The European Union and Japan should work together more closely on common international agendas, such as securing peace in the Middle East and reconstructing Afghanistan, to keep the the United States from taking a unilateral approach, EU Ambassador to Japan Ove Juul Jorgensen said Wednesday.

In a farewell news conference at the Japan National Press Club in Tokyo, Juul Jorgensen said that EU-Japan ties have dramatically changed from economic competition to strong partnership in both the economic and political fields in his four years in Japan as the world has become more interdependent.

"The EU and Japan have a shared responsibility to promote multilateralism," the ambassador said, referring to many actions on the part of Washington that have been viewed as unilateral moves, such as walking away from the Kyoto Protocol on global warming and the new International Criminal Court.

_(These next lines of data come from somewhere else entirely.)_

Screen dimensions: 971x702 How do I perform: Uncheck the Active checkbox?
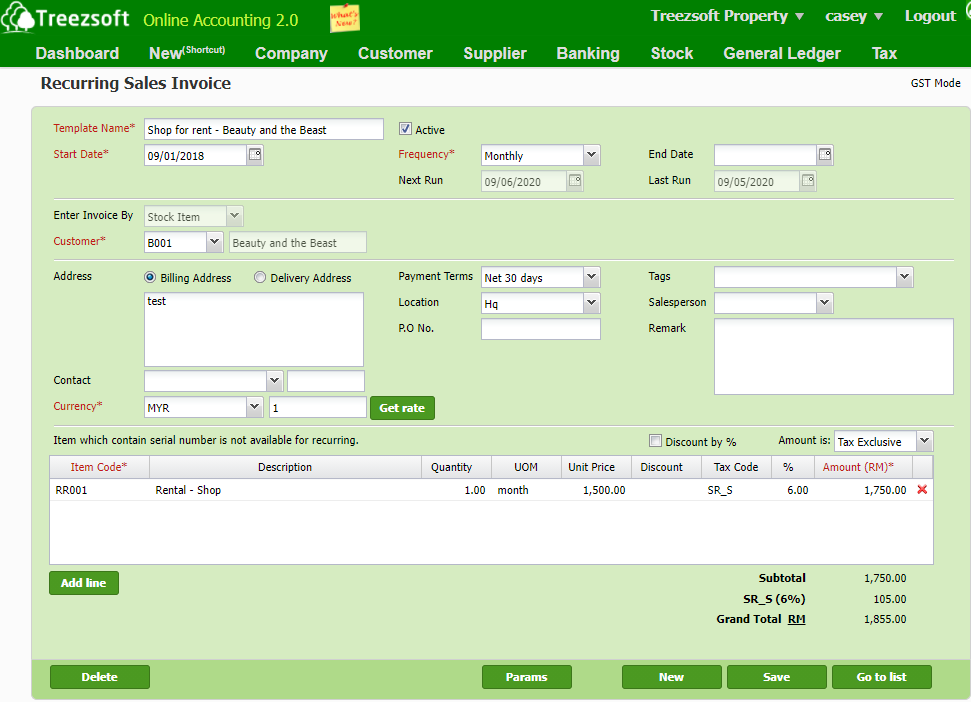405,127
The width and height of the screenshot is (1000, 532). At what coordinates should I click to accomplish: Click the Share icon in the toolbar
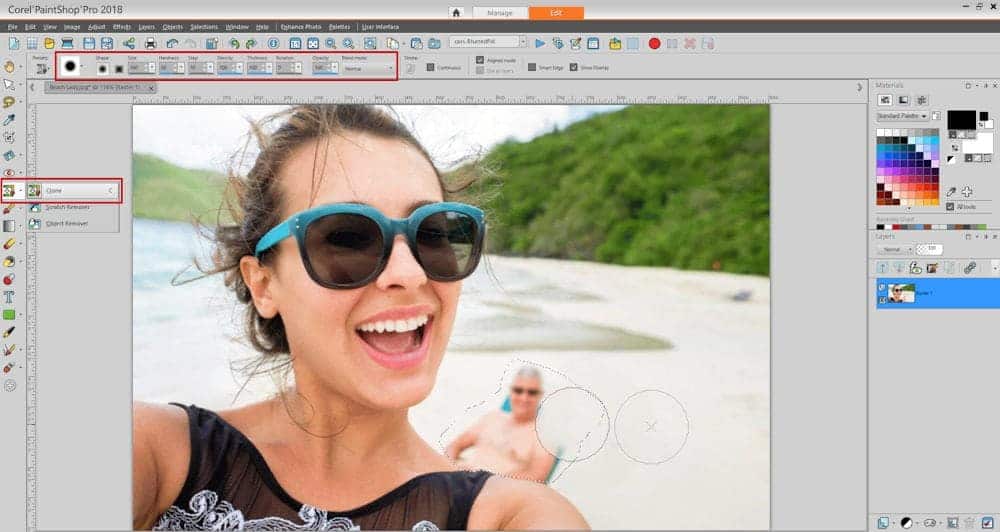pos(129,44)
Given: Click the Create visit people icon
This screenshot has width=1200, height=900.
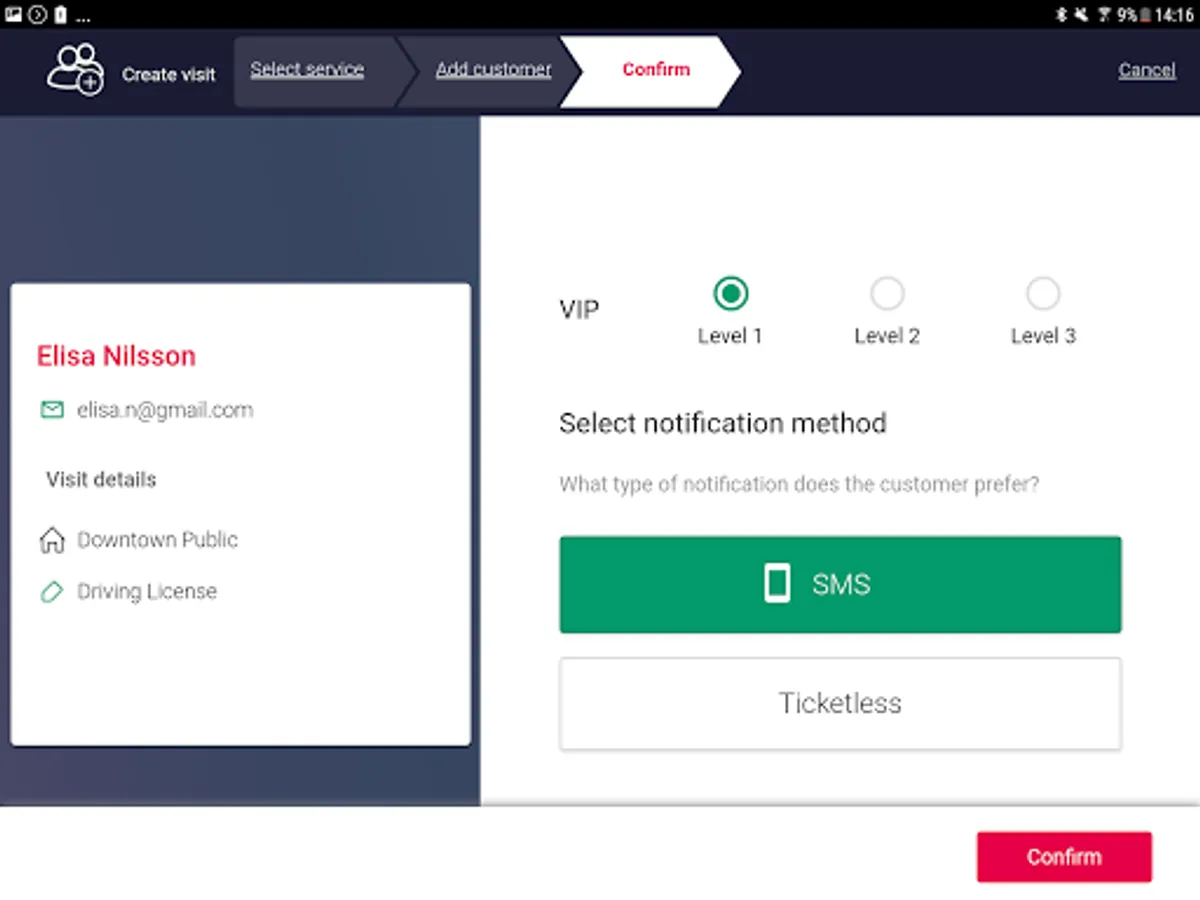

The EU, whose member states have already ratified the Rome treaty that established the world's first permanent war crime tribunal on July 1, is "concerned" about the sudden U.S. decision to back out from joining the ICC on the eve of its creation, explained Juul Jorgensen, who is to leave Japan soon.

The establishment of the ICC "represents maybe one of the greatest steps in building a strong international rules-based system since the formation of the U.N.," he said adding that Japan should also swiftly ratify the treaty as it did with the Kyoto Protocol, even without the participation of the United States.

"We have had a good experience in working together with Japan on the Kyoto Protocol," he said. "I hope that the experience we gained in the Kyoto Protocol will repeat itself."

Juul Jorgensen, a Danish career diplomat, also said the EU and Japan should work more closely together to engage North Korea in the international community.

He pointed to training projects undertaken by the EU, which invite North Korean officials to Europe to see how modern bureaucracy works, as an example of its engagement efforts.